Although DARKMAN was itself pretty low budget for a Hollywood summer action movie, the DTV sequels obviously have to have a lowering of production value and filmatic skill. The director, Bradford May, was a TV guy who did some episodes of Friday the 13th and some HUNTER tv movies. This kind of seems made-for-tv the way it opens with narration explaining his origin, recycling footage from the movie but occasionally substituting shots of Vosloo for Neeson. It also recycles Danny Elfman’s themes, but I’d say that adds production value, because it sounds way bigger and better than most DTV scores.
But Vosloo, let’s be honest, is no Liam Neeson. I always like seeing the guy in movies for some reason, and he would make a fantastic stunt double for Billy Zane. Out of the makeup he works as kind of a stoic if bland problem-solver guy. But when we see his burnt up face and he’s supposed to be crazy he’s so much less convincing than Neeson that you just gotta laugh at his dubbed in lines. So all the gimmicks of the character are still in place, but I feel like you sort of lose the tragic monster side of it because it just doesn’t come through as well that he’s a nut. I guess he must be since he spends his time in a sewer playing with a cat and a remote control rat, but when he’s walking around he seems pretty well-adjusted, like any TV hero who goes around using his unique skills to help people.

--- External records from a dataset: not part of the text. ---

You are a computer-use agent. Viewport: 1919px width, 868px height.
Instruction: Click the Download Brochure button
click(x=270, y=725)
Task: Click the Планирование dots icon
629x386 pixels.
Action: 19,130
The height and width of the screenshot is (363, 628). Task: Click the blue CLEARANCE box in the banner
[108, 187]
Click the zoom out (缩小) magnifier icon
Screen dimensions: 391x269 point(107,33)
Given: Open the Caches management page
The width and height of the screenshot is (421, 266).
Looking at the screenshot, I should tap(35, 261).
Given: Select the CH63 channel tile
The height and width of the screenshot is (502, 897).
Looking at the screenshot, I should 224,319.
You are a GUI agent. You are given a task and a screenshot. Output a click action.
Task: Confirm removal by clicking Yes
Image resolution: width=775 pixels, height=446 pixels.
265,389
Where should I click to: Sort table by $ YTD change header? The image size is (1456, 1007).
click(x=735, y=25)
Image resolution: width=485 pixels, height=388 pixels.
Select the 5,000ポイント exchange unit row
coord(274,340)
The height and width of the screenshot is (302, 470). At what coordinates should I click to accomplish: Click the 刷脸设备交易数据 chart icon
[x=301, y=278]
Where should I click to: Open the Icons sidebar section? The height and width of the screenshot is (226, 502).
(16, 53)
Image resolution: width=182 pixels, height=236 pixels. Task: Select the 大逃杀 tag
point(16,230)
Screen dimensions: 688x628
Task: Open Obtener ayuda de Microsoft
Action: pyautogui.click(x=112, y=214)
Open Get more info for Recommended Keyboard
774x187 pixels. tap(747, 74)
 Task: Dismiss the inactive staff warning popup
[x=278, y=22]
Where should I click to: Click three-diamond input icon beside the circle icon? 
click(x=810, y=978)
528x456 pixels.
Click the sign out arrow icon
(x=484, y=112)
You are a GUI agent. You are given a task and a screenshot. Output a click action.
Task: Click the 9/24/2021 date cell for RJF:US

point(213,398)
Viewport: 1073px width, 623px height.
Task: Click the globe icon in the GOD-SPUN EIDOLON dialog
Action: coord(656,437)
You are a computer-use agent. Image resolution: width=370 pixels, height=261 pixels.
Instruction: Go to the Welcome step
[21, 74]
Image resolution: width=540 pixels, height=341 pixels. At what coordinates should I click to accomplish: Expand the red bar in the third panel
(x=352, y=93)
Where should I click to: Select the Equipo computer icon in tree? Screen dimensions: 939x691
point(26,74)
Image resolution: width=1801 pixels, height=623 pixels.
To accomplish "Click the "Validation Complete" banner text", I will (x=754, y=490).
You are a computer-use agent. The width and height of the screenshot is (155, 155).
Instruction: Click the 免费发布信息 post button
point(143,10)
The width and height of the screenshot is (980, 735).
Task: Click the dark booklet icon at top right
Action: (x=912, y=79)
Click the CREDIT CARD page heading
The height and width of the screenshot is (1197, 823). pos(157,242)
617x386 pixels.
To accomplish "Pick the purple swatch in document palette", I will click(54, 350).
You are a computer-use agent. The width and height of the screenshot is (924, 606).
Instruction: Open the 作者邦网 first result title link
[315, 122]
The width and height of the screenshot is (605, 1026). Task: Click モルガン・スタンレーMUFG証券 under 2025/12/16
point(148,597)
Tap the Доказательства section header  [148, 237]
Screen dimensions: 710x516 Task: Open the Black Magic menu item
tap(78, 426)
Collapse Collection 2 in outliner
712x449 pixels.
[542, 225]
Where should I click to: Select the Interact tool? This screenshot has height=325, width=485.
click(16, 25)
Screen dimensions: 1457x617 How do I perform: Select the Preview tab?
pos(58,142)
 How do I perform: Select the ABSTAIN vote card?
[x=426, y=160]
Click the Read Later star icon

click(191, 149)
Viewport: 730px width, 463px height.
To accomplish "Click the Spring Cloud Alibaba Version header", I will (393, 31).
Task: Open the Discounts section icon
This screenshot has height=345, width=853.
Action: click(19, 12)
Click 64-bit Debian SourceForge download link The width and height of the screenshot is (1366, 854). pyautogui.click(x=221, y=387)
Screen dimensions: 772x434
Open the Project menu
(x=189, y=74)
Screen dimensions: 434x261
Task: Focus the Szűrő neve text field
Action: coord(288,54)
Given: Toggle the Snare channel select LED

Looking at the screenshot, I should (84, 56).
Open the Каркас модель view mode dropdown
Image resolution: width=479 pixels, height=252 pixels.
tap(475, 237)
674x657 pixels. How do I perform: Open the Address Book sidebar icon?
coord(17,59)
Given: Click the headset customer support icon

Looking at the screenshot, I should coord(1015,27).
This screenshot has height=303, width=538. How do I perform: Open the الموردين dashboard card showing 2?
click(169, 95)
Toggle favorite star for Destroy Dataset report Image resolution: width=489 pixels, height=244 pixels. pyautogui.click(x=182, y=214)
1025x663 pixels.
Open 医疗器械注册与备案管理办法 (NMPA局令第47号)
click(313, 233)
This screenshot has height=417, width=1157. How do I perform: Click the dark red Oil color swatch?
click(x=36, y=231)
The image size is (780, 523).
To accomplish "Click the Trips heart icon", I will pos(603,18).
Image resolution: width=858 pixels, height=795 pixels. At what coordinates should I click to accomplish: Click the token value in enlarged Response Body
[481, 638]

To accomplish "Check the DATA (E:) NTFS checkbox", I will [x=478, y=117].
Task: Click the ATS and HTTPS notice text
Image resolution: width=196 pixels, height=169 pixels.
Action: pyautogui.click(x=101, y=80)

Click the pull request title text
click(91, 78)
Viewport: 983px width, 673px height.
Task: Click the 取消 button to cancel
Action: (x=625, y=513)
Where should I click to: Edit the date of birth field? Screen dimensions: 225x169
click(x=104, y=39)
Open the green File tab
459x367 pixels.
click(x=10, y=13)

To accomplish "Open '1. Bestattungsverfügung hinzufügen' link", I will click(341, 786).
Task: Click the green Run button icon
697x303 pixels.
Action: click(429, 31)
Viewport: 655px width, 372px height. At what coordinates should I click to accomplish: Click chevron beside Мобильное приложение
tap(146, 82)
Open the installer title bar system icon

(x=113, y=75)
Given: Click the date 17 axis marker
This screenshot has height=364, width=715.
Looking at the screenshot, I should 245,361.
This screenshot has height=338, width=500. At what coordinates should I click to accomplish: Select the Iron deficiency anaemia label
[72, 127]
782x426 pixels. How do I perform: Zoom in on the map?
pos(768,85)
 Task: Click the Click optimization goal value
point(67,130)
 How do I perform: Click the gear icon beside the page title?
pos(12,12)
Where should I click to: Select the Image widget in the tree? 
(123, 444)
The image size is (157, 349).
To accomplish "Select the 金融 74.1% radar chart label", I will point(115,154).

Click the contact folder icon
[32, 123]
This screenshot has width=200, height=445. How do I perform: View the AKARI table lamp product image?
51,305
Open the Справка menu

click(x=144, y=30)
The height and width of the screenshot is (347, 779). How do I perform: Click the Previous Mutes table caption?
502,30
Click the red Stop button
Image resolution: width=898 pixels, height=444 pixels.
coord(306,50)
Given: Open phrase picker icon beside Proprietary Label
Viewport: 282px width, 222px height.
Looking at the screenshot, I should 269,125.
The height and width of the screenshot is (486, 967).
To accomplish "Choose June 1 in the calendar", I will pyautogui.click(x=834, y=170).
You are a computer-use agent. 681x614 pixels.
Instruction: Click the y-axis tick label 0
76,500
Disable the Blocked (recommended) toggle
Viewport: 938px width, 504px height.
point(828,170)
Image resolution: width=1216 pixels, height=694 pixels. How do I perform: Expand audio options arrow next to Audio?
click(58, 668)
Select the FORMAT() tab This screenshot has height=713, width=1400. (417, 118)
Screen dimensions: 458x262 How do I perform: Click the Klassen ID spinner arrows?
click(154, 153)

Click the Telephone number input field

While this is definitely more enjoyable than most DTV sequels, it’s still not particularly memorable. Its biggest achievement is just demonstrating what a cool concept DARKMAN is and proving that it did lend itself to further adventures. Apparently there actually was a pilot shot for a proposed Darkman TV series, this time with some other guy as Darkman but Larry Drake returning as Durant. This I’m sure is alot better than that, but it does sort of feel like the beginning of a TV series or a series of TV movies. It’s mostly sort of imitating what happened in the first one but doing it on the cheap, and stretching credibility further. In the first one he recorded a few phrases from Durant and learned how to imitate them, and this made it suspenseful to see how he was gonna pull it off. In this one he does the same thing except learning those two lines now means he can do a flawless imitation of anything the guy would say. Pretty silly. But I guess that goes with the territory.
The real fun would’ve come later on when they started to get tired of the same formula and start messing with it. He starts disguising himself as celebrities and doing PSAs for liquid skin research or something, I don’t know. (Okay, that doesn’t sound very exciting. But they would’ve come up with something I bet.)
May 19th, 2012 at 8:02 pm
Not a good movie, lots of extraneous scenes, what local future screenwriting guru Tawdry Hepburn would call “fat,” and gratuitous moments that accomplish absolutely nothing but boring or confusing the audience (for example the non-nude strip club imagery and the bad acting from a female lead who’s not nearly sexy enough to get away with bad acting), but DARKMAN II:ARGUABLY SLIGHTLY BETTER THAN A CONTEMPORARY TV PILOT WOULD HAVE BEEN (there’s your vhs cover blurb, you’re welcome) almost makes it all worth it with
a brilliant postmortem one-liner set up by the scene starting at about the 84 minute mark. On NetFlix instant now, so I encourage everyone to click it into his/her queue and fast-forward to the climactic last several minutes for a chuckle or 2.
Wouldn’t normally qualify my recommendation that way, and I hate to offend the DTVers who tried to make it look like they were occasionally striving for excellence here, but this movie doesn’t have much else of interest except the comical number of times Durant yells, “WESTLAAAAAAAAAAAAAAKE!” I’m guessing the proposed tv show would have required early repetitive establishment of the Dr. Westlake character brand.
Now to check out DARKMAN III: DIE DARKMAN DIE, Mike Werb’s pre-FACE//OFF writing credit masterpiece and the pre-UNISOL:REGEN king of DTV, according to Vern.